Return the entries that follow exactly, with no images.
**** RECORDS SUPPLIED ****
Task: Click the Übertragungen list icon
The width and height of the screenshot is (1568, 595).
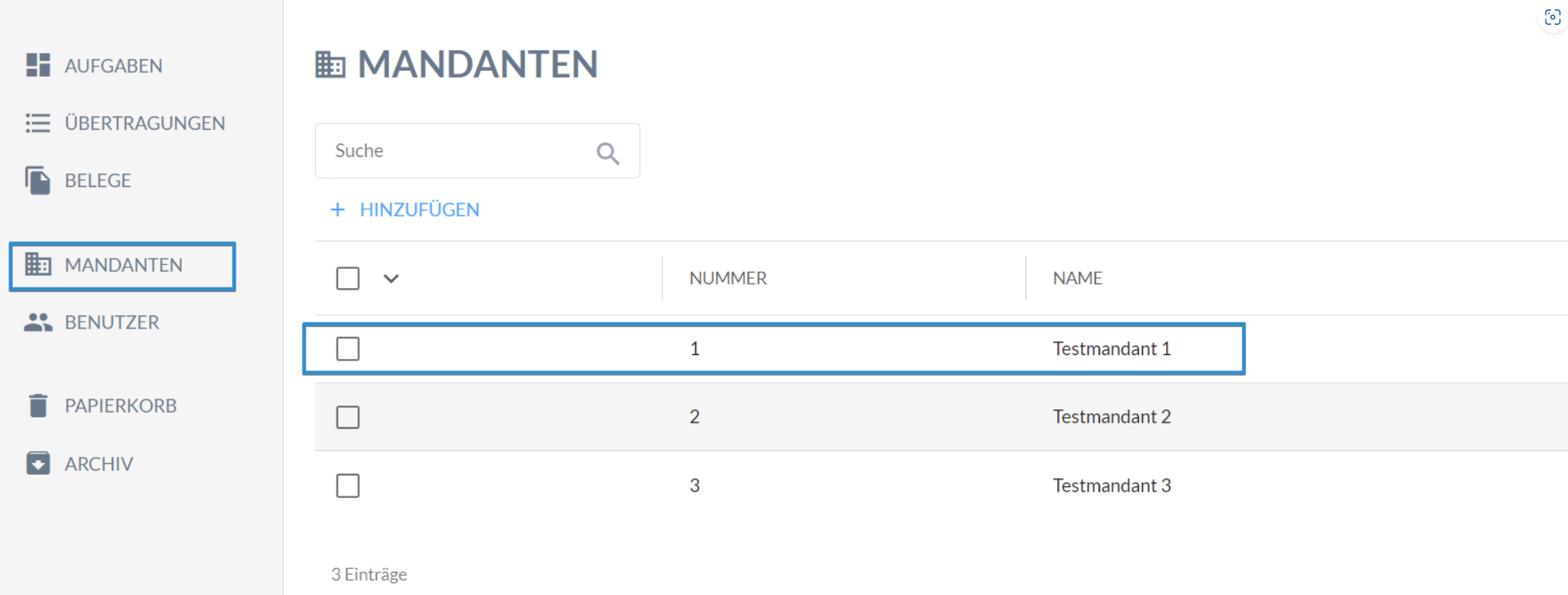Action: tap(37, 123)
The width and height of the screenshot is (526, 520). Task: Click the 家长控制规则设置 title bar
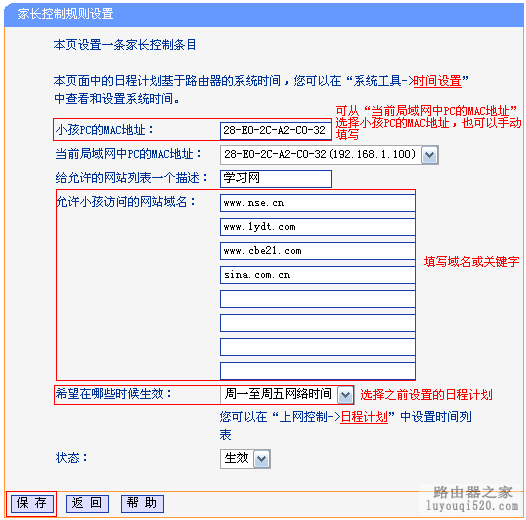(263, 14)
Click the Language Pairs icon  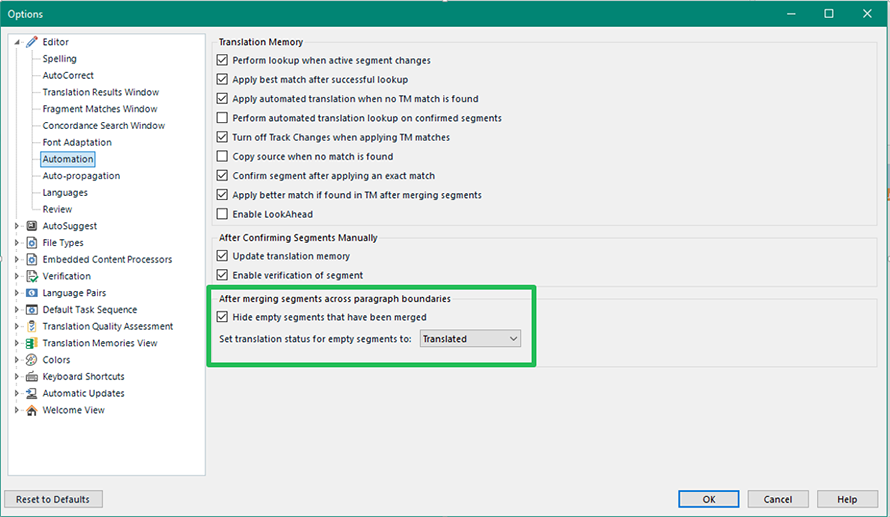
****
(PROBLEM SOLUTION):
Task: Click the Übertragungen list icon
The width and height of the screenshot is (1568, 595).
Action: tap(37, 123)
The width and height of the screenshot is (526, 520). Task: Click the 家长控制规则设置 title bar
(263, 14)
Click the Language Pairs icon  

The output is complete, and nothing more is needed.